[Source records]
§ §
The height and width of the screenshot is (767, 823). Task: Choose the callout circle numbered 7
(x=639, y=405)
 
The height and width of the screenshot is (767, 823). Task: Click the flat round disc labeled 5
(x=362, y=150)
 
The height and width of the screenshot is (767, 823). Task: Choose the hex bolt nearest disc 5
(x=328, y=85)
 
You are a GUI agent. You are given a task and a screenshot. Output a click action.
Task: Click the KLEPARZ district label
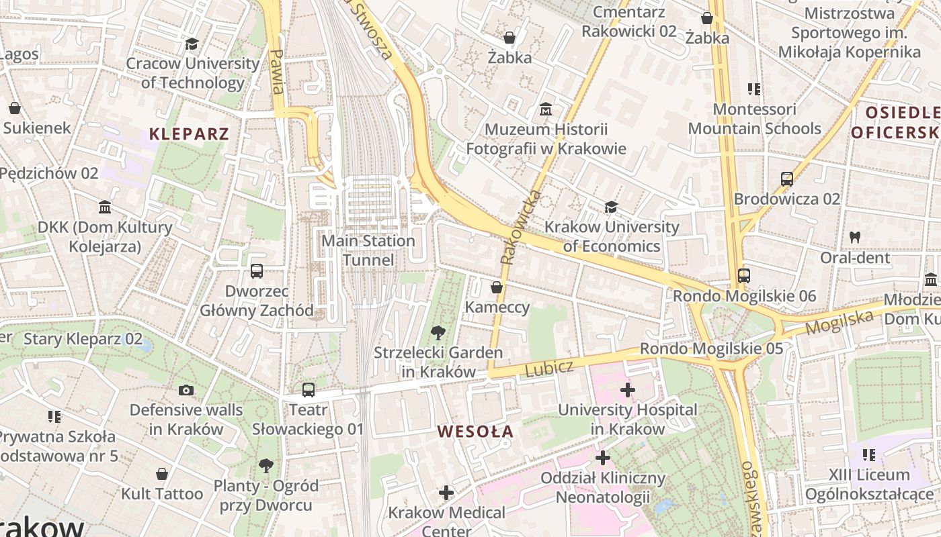(189, 134)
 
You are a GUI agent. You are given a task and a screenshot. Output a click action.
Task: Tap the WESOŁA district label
(475, 432)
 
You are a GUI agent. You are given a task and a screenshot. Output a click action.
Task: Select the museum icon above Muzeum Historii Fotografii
(546, 109)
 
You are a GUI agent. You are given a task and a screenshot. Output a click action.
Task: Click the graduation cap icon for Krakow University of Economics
(611, 207)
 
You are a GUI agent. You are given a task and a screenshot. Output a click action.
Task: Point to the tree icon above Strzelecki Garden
(438, 332)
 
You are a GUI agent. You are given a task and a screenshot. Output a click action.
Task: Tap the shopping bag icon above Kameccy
(497, 287)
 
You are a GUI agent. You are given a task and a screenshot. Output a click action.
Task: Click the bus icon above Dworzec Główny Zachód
(256, 271)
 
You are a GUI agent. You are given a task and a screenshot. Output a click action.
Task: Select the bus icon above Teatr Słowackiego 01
(308, 389)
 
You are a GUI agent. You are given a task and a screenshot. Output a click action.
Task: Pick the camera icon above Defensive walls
(186, 390)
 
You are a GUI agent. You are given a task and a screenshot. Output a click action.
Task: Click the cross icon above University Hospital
(627, 389)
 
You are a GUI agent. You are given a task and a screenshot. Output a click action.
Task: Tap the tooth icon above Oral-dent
(854, 237)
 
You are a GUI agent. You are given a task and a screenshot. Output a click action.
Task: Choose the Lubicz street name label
(549, 368)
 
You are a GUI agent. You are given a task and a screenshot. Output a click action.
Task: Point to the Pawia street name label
(276, 71)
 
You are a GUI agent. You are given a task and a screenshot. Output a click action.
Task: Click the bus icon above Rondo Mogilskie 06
(743, 275)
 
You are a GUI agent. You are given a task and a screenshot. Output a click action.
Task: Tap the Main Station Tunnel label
(368, 250)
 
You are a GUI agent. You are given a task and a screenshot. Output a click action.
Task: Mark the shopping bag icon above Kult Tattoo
(161, 474)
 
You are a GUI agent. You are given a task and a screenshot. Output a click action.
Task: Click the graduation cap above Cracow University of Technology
(192, 44)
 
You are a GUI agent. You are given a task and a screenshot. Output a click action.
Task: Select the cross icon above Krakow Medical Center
(446, 493)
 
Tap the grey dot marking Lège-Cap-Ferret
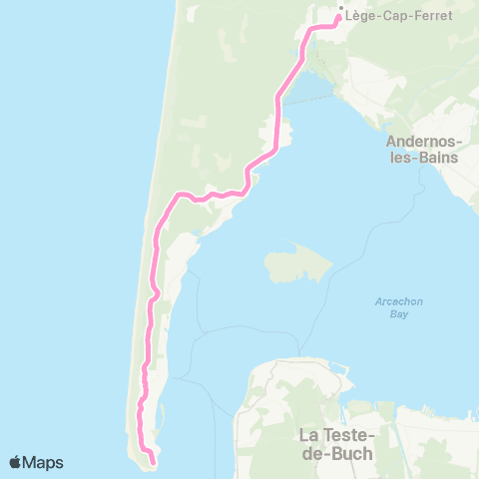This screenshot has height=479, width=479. (340, 10)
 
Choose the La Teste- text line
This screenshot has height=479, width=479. (335, 435)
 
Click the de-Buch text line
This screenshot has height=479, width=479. (335, 453)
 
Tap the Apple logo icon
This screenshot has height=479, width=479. (17, 462)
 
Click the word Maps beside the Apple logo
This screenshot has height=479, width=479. (45, 462)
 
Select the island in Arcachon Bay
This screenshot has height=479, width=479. (297, 263)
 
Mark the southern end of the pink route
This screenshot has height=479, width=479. (153, 462)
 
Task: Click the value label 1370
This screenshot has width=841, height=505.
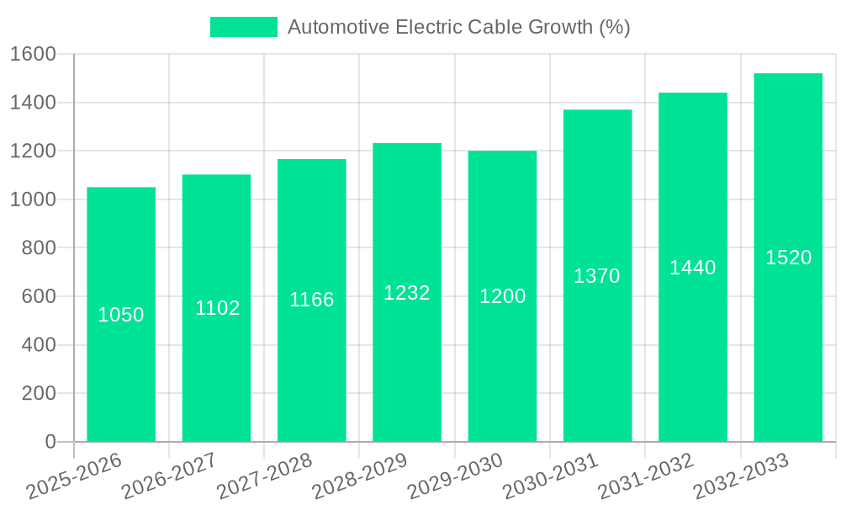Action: pyautogui.click(x=597, y=276)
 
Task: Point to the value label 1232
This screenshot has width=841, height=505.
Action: pyautogui.click(x=407, y=293)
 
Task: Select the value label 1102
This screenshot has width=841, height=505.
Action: pyautogui.click(x=218, y=308)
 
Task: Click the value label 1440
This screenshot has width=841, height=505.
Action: pyautogui.click(x=693, y=268)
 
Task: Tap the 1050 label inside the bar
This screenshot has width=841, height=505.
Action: pyautogui.click(x=121, y=315)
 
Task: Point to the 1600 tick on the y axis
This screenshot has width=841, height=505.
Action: pyautogui.click(x=33, y=55)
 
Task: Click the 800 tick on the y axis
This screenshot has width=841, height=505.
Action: pyautogui.click(x=39, y=248)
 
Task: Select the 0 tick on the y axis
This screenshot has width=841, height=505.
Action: pyautogui.click(x=50, y=442)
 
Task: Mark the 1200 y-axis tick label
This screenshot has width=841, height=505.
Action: pyautogui.click(x=33, y=152)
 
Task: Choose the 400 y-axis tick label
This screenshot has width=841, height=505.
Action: pyautogui.click(x=39, y=345)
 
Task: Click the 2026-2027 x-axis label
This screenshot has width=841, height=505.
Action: pyautogui.click(x=169, y=476)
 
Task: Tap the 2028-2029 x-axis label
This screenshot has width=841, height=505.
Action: pyautogui.click(x=360, y=476)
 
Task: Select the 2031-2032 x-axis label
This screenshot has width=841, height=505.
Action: pyautogui.click(x=646, y=476)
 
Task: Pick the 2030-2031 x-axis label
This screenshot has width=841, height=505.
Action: pyautogui.click(x=551, y=476)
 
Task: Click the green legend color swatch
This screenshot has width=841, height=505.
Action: pyautogui.click(x=244, y=27)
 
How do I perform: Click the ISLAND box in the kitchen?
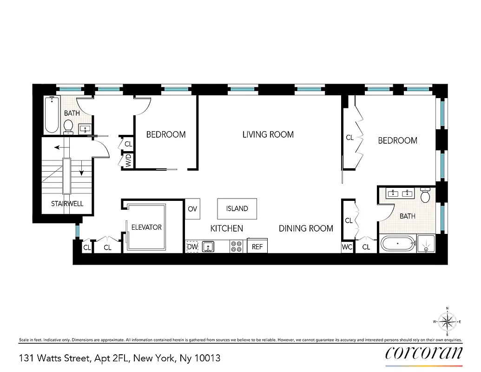237,209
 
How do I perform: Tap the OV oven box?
192,209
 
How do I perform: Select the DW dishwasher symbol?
192,247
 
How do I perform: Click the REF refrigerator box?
257,247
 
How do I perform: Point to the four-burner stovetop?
237,246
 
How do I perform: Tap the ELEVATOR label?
146,227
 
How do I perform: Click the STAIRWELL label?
67,204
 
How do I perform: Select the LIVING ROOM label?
268,134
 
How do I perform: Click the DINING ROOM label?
306,228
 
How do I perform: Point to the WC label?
347,247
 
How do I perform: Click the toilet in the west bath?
69,126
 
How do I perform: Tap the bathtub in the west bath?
52,114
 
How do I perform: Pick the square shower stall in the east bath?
426,244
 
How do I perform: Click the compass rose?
447,321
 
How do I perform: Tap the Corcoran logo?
424,353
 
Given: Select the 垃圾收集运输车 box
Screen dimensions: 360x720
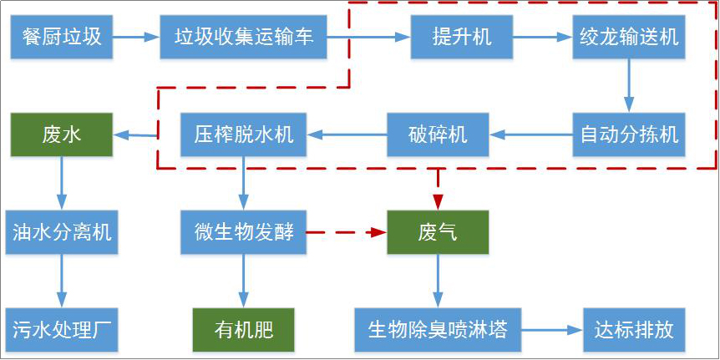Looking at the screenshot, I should (x=243, y=38).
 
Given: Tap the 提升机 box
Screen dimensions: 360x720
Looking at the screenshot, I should (x=462, y=38).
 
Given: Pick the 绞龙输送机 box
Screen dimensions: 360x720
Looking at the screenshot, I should (x=629, y=38).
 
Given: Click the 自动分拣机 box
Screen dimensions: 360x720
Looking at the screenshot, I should (x=629, y=134).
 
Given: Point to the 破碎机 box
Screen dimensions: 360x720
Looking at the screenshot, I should (x=438, y=134).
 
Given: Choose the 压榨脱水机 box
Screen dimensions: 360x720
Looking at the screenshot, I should (x=244, y=134).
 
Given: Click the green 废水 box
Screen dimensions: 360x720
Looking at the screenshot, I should (x=61, y=134).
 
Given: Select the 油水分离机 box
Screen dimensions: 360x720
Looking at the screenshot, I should (x=61, y=232).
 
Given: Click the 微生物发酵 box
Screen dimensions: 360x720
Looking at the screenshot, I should (x=244, y=232).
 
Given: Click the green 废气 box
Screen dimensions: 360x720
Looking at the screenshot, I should (x=438, y=232).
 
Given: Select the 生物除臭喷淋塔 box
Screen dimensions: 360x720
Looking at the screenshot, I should (x=438, y=329).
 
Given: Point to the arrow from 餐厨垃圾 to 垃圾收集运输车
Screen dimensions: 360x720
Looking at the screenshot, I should (x=136, y=38).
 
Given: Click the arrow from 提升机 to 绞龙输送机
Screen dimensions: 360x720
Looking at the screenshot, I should (x=542, y=38).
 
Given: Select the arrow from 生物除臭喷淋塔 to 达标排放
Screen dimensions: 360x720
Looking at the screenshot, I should (x=550, y=329).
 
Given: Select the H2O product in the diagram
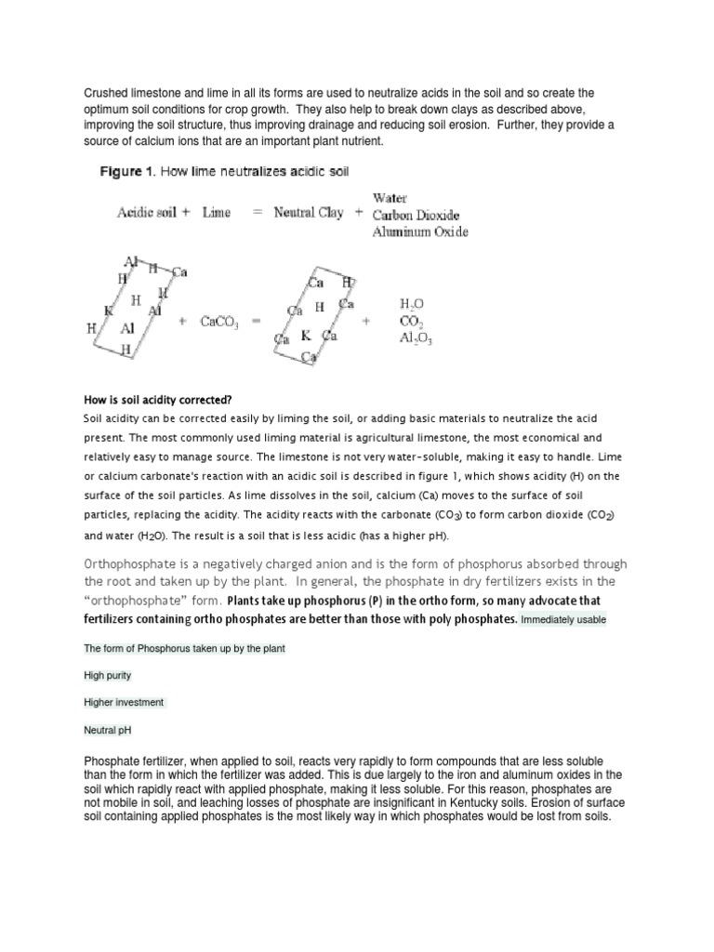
§ §
Stated goal - Render all of the material above as a JSON list of strings, one string per line, with blank lines dropped. Leave the pictures out of the answer.

Correct result -
[
  "The height and width of the screenshot is (767, 823). Task: Choose the callout circle numbered 7",
  "(x=639, y=405)",
  "The height and width of the screenshot is (767, 823). Task: Click the flat round disc labeled 5",
  "(x=362, y=150)",
  "The height and width of the screenshot is (767, 823). Task: Choose the hex bolt nearest disc 5",
  "(x=328, y=85)",
  "You are a GUI agent. You are given a task and a screenshot. Output a click action.",
  "Task: Click the KLEPARZ district label",
  "(189, 134)",
  "You are a GUI agent. You are given a task and a screenshot. Output a click action.",
  "Task: Tap the WESOŁA district label",
  "(475, 432)",
  "You are a GUI agent. You are given a task and a screenshot. Output a click action.",
  "Task: Select the museum icon above Muzeum Historii Fotografii",
  "(546, 109)",
  "You are a GUI agent. You are given a task and a screenshot. Output a click action.",
  "Task: Click the graduation cap icon for Krakow University of Economics",
  "(611, 207)",
  "You are a GUI agent. You are given a task and a screenshot. Output a click action.",
  "Task: Point to the tree icon above Strzelecki Garden",
  "(438, 332)",
  "You are a GUI agent. You are given a task and a screenshot. Output a click action.",
  "Task: Tap the shopping bag icon above Kameccy",
  "(497, 287)",
  "You are a GUI agent. You are given a task and a screenshot. Output a click action.",
  "Task: Click the bus icon above Dworzec Główny Zachód",
  "(256, 271)",
  "You are a GUI agent. You are given a task and a screenshot. Output a click action.",
  "Task: Select the bus icon above Teatr Słowackiego 01",
  "(308, 389)",
  "You are a GUI agent. You are given a task and a screenshot. Output a click action.",
  "Task: Pick the camera icon above Defensive walls",
  "(186, 390)",
  "You are a GUI agent. You are given a task and a screenshot. Output a click action.",
  "Task: Click the cross icon above University Hospital",
  "(627, 389)",
  "You are a GUI agent. You are given a task and a screenshot. Output a click action.",
  "Task: Tap the tooth icon above Oral-dent",
  "(854, 237)",
  "You are a GUI agent. You are given a task and a screenshot. Output a click action.",
  "Task: Choose the Lubicz street name label",
  "(549, 368)",
  "You are a GUI agent. You are given a task and a screenshot. Output a click action.",
  "Task: Point to the Pawia street name label",
  "(276, 71)",
  "You are a GUI agent. You are given a task and a screenshot. Output a click action.",
  "Task: Click the bus icon above Rondo Mogilskie 06",
  "(743, 275)",
  "You are a GUI agent. You are given a task and a screenshot. Output a click action.",
  "Task: Tap the Main Station Tunnel label",
  "(368, 250)",
  "You are a GUI agent. You are given a task and a screenshot. Output a click action.",
  "Task: Mark the shopping bag icon above Kult Tattoo",
  "(161, 474)",
  "You are a GUI agent. You are given a task and a screenshot. Output a click action.",
  "Task: Click the graduation cap above Cracow University of Technology",
  "(192, 44)",
  "You are a GUI agent. You are given a task and a screenshot. Output a click action.",
  "Task: Select the cross icon above Krakow Medical Center",
  "(446, 493)",
  "Tap the grey dot marking Lège-Cap-Ferret",
  "This screenshot has height=479, width=479. (340, 10)",
  "Choose the La Teste- text line",
  "This screenshot has height=479, width=479. (335, 435)",
  "Click the de-Buch text line",
  "This screenshot has height=479, width=479. (335, 453)",
  "Tap the Apple logo icon",
  "This screenshot has height=479, width=479. (17, 462)",
  "Click the word Maps beside the Apple logo",
  "This screenshot has height=479, width=479. (45, 462)",
  "Select the island in Arcachon Bay",
  "This screenshot has height=479, width=479. (297, 263)",
  "Mark the southern end of the pink route",
  "This screenshot has height=479, width=479. (153, 462)",
  "Task: Click the value label 1370",
  "This screenshot has width=841, height=505.",
  "Action: pyautogui.click(x=597, y=276)",
  "Task: Point to the value label 1232",
  "This screenshot has width=841, height=505.",
  "Action: pyautogui.click(x=407, y=293)",
  "Task: Select the value label 1102",
  "This screenshot has width=841, height=505.",
  "Action: pyautogui.click(x=218, y=308)",
  "Task: Click the value label 1440",
  "This screenshot has width=841, height=505.",
  "Action: pyautogui.click(x=693, y=268)",
  "Task: Tap the 1050 label inside the bar",
  "This screenshot has width=841, height=505.",
  "Action: pyautogui.click(x=121, y=315)",
  "Task: Point to the 1600 tick on the y axis",
  "This screenshot has width=841, height=505.",
  "Action: pyautogui.click(x=33, y=55)",
  "Task: Click the 800 tick on the y axis",
  "This screenshot has width=841, height=505.",
  "Action: pyautogui.click(x=39, y=248)",
  "Task: Select the 0 tick on the y axis",
  "This screenshot has width=841, height=505.",
  "Action: pyautogui.click(x=50, y=442)",
  "Task: Mark the 1200 y-axis tick label",
  "This screenshot has width=841, height=505.",
  "Action: pyautogui.click(x=33, y=152)",
  "Task: Choose the 400 y-axis tick label",
  "This screenshot has width=841, height=505.",
  "Action: pyautogui.click(x=39, y=345)",
  "Task: Click the 2026-2027 x-axis label",
  "This screenshot has width=841, height=505.",
  "Action: pyautogui.click(x=169, y=476)",
  "Task: Tap the 2028-2029 x-axis label",
  "This screenshot has width=841, height=505.",
  "Action: pyautogui.click(x=360, y=476)",
  "Task: Select the 2031-2032 x-axis label",
  "This screenshot has width=841, height=505.",
  "Action: pyautogui.click(x=646, y=476)",
  "Task: Pick the 2030-2031 x-axis label",
  "This screenshot has width=841, height=505.",
  "Action: pyautogui.click(x=551, y=476)",
  "Task: Click the green legend color swatch",
  "This screenshot has width=841, height=505.",
  "Action: pyautogui.click(x=244, y=27)",
  "How do I perform: Click the ISLAND box in the kitchen?",
  "237,209",
  "How do I perform: Tap the OV oven box?",
  "192,209",
  "How do I perform: Select the DW dishwasher symbol?",
  "192,247",
  "How do I perform: Click the REF refrigerator box?",
  "257,247",
  "How do I perform: Point to the four-burner stovetop?",
  "237,246",
  "How do I perform: Tap the ELEVATOR label?",
  "146,227",
  "How do I perform: Click the STAIRWELL label?",
  "67,204",
  "How do I perform: Select the LIVING ROOM label?",
  "268,134",
  "How do I perform: Click the DINING ROOM label?",
  "306,228",
  "How do I perform: Point to the WC label?",
  "347,247",
  "How do I perform: Click the toilet in the west bath?",
  "69,126",
  "How do I perform: Tap the bathtub in the west bath?",
  "52,114",
  "How do I perform: Pick the square shower stall in the east bath?",
  "426,244",
  "How do I perform: Click the compass rose?",
  "447,321",
  "How do I perform: Tap the Corcoran logo?",
  "424,353",
  "Given: Select the 垃圾收集运输车 box",
  "Screen dimensions: 360x720",
  "Looking at the screenshot, I should (x=243, y=38).",
  "Given: Tap the 提升机 box",
  "Screen dimensions: 360x720",
  "Looking at the screenshot, I should (x=462, y=38).",
  "Given: Pick the 绞龙输送机 box",
  "Screen dimensions: 360x720",
  "Looking at the screenshot, I should (x=629, y=38).",
  "Given: Click the 自动分拣机 box",
  "Screen dimensions: 360x720",
  "Looking at the screenshot, I should (x=629, y=134).",
  "Given: Point to the 破碎机 box",
  "Screen dimensions: 360x720",
  "Looking at the screenshot, I should (x=438, y=134).",
  "Given: Choose the 压榨脱水机 box",
  "Screen dimensions: 360x720",
  "Looking at the screenshot, I should (x=244, y=134).",
  "Given: Click the green 废水 box",
  "Screen dimensions: 360x720",
  "Looking at the screenshot, I should (x=61, y=134).",
  "Given: Select the 油水分离机 box",
  "Screen dimensions: 360x720",
  "Looking at the screenshot, I should (x=61, y=232).",
  "Given: Click the 微生物发酵 box",
  "Screen dimensions: 360x720",
  "Looking at the screenshot, I should (x=244, y=232).",
  "Given: Click the green 废气 box",
  "Screen dimensions: 360x720",
  "Looking at the screenshot, I should (x=438, y=232).",
  "Given: Select the 生物除臭喷淋塔 box",
  "Screen dimensions: 360x720",
  "Looking at the screenshot, I should (x=438, y=329).",
  "Given: Point to the arrow from 餐厨垃圾 to 垃圾收集运输车",
  "Screen dimensions: 360x720",
  "Looking at the screenshot, I should (x=136, y=38).",
  "Given: Click the arrow from 提升机 to 绞龙输送机",
  "Screen dimensions: 360x720",
  "Looking at the screenshot, I should (x=542, y=38).",
  "Given: Select the arrow from 生物除臭喷淋塔 to 达标排放",
  "Screen dimensions: 360x720",
  "Looking at the screenshot, I should (x=550, y=329).",
  "Given: Select the H2O product in the diagram"
]